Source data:
»»

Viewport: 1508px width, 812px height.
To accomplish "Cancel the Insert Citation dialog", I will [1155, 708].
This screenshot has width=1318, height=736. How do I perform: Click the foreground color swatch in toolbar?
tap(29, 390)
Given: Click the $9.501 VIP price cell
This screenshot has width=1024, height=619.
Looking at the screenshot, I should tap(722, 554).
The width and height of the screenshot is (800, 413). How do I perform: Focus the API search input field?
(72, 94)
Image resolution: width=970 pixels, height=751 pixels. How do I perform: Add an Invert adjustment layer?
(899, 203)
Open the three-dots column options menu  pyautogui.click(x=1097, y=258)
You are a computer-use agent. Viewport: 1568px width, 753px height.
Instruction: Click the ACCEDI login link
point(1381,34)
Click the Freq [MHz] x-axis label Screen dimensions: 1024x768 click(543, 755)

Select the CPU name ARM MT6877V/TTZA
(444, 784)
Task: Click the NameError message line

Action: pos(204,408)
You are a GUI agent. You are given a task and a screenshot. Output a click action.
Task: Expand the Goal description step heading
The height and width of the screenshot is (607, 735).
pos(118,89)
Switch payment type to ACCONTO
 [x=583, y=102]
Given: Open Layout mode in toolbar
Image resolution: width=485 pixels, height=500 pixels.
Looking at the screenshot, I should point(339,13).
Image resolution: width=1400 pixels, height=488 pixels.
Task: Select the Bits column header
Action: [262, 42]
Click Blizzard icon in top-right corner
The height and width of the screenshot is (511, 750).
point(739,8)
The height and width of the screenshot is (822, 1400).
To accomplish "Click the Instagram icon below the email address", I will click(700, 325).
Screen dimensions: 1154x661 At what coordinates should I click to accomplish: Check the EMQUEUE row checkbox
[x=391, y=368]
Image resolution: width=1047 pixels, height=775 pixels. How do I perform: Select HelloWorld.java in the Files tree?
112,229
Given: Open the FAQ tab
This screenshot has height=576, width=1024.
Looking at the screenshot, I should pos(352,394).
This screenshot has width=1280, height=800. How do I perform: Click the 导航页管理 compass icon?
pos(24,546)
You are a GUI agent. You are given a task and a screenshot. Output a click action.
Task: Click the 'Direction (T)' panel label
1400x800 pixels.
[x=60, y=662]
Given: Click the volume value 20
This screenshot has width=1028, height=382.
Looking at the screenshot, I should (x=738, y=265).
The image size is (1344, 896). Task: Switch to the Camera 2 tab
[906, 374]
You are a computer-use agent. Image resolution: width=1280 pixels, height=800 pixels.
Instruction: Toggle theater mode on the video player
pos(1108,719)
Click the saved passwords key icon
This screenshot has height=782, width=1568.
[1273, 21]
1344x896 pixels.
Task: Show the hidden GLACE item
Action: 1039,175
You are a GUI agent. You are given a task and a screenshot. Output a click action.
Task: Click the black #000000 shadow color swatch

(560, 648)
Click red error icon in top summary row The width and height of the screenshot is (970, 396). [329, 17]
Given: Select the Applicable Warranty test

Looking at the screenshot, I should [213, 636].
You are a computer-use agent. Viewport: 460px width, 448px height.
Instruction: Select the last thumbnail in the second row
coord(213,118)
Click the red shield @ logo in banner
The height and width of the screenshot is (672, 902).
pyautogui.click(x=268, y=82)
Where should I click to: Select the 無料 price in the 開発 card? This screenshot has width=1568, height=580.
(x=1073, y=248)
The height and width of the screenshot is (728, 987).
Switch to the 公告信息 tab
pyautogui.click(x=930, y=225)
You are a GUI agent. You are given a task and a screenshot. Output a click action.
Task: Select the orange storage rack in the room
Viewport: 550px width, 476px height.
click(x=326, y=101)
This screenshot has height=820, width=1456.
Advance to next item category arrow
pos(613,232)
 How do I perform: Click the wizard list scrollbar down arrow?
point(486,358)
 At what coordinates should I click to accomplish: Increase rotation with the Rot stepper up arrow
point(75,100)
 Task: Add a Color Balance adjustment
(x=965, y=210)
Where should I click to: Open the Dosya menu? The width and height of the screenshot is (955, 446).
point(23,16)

««

Each line above that has the word "will" must be copied.

To accomplish "Cancel the Insert Citation dialog", I will [1155, 708].
To accomplish "Click the Instagram icon below the email address", I will click(700, 325).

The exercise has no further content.